Thank you so much.
Thank you to everyone here. It's such a pleasure to be here. It's always an honour to be before a standing committee of the House of Commons.
Thank you also to those working behind the scenes to make this happen. I know there's a lot of hard work going on with Zoom and making all these meetings happen. It's greatly appreciated from everyone's end, I'm sure.
I'll start by saying that I'm an academic in the field of criminal and national security law, where I also study autonomous sanctions, but I have had an opportunity to work in the field as a former diplomat for Global Affairs Canada on the legal side and have worked on sanctions on both Iran and Syria. Given my background, the bulk of my commentary today is really going to focus on the relevant sanctions regimes from a practical, legal and, particularly, criminal law enforcement perspective.
With that, let me tell you briefly the story of autonomous sanctions enforcement in Canada. In Canada, good and responsible large private actors like big financial institutions are primarily, indeed almost exclusively, responsible for our autonomous sanctions enforcement, the corollary being that there is little transparency as to how this is taking place. On the government side, enforcement and punishment are almost entirely absent.
How do I know that? How do we know that? We know publicly that we have never charged an individual under the Magnitsky act with a sanctions violation. In now over 30 years since SEMA, the Special Economic Measures Act, was first introduced, by my count we have charged one individual and one company for violations. The charge against the individual fell apart almost before it began. The charge against the company resulted in a plea agreement, which I would suggest exhibited some misunderstanding of the regime as a whole almost across the board.
Under the United Nations Act, the regulations pertaining to Libya and Mr. Gaddafi are now making headlines in The Globe and Mail, of course. We likewise have, by my count, a single prosecution in decades and decades of various country-specific regimes.
Keep in mind that we have had tens of thousands of sanctions on the books under SEMA, the Magnitsky act and the various UN Act regimes. There are hundreds of millions or more in frozen assets. There is criticism from U.S. agencies about a lack of enforcement, and similar criticism from respected international organizations speaking to Canada's failures to stem the tide of money-laundering and sanctions-busting activity.
I'll add to that that every once in a while, what feels to me like every six months or so, we see a Canadian arrested in the U.S. for sanctions evasions, the details of which often appear to indicate that Canada, too, might have enforced it under our laws had we been doing so. Right now, the U.S. seems to be doing more enforcement of sanctions-busting activities happening in our jurisdiction than we are.
This failure to enforce is a rule of law failing. It sends a message to would-be sanctions busters that we are open for business at little expense, and it sends a message to allies like the U.S. that we are not a serious partner on the file.

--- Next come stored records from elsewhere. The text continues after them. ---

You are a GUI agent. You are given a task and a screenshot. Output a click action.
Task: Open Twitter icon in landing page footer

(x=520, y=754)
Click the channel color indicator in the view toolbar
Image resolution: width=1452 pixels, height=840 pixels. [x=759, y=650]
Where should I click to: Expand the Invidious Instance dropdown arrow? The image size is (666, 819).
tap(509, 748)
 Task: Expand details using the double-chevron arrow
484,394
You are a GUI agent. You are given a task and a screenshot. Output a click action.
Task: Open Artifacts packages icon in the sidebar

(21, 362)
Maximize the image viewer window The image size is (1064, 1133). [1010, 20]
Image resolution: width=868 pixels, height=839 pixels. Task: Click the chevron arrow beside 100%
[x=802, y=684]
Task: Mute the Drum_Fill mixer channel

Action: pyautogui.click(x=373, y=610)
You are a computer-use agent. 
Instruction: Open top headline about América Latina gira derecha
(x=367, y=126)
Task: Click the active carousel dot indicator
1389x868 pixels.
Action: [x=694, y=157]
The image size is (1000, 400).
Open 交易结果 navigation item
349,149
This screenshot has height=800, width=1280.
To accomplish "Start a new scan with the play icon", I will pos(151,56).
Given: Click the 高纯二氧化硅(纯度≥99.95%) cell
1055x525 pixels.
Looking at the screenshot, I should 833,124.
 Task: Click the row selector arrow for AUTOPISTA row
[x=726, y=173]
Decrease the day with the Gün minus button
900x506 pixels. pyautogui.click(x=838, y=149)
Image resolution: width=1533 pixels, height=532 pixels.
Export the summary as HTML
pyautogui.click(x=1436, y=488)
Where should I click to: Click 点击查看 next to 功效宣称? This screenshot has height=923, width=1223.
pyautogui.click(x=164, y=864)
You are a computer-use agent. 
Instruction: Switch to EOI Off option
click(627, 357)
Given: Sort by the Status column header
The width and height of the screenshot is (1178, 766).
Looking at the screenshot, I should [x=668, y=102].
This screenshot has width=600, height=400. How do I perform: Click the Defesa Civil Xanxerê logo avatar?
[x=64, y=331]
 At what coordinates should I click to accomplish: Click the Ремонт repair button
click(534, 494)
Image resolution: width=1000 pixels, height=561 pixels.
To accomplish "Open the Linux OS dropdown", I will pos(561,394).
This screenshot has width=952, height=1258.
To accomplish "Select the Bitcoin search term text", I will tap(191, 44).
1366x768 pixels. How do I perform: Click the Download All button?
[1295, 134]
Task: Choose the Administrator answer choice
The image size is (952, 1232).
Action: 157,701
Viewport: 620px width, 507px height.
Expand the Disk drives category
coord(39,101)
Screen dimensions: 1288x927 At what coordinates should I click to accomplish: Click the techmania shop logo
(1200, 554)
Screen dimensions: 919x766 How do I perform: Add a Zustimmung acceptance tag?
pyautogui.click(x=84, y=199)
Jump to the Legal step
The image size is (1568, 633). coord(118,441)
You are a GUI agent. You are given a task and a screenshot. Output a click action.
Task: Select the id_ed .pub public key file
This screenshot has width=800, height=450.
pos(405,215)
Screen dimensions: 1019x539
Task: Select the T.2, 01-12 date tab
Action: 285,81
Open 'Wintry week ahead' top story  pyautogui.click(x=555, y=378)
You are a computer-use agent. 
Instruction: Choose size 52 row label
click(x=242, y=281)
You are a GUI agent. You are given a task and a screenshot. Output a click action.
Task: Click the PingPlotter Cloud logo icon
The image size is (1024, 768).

As a starting point, I'll give you three really practical recommendations for how to begin to remedy our enforcement problem.
First, we need a comprehensive review of the legislative regime pertaining to autonomous sanctions, with domestic law and domestic enforcement as the focus. In the past, this file has been led by Global Affairs with a view to international law. I do not deny an albeit small role for international law to play nowadays, particularly with respect to enforcement, but this is primarily a domestic Canadian law enforcement problem, a domestic criminal or civil law problem, I would suggest, and it should and will play out in domestic courts applying domestic law.
As but one example of a possible legal change we could see here, to my mind, there is no legal reason, domestic or international, that would prevent us from changing SEMA and the Magnitsky act, and perhaps the UN Act, to provide for the power to list known transshippers and the like. To be really clear, we are already able to capture transshippers in our regime, so this would not be a change in terms of enforcement. It would be a change just in terms of whom we're listing. If we do not have the courage to go after known transshippers for targeted countries, that is and must be a political decision but one that should be made consciously.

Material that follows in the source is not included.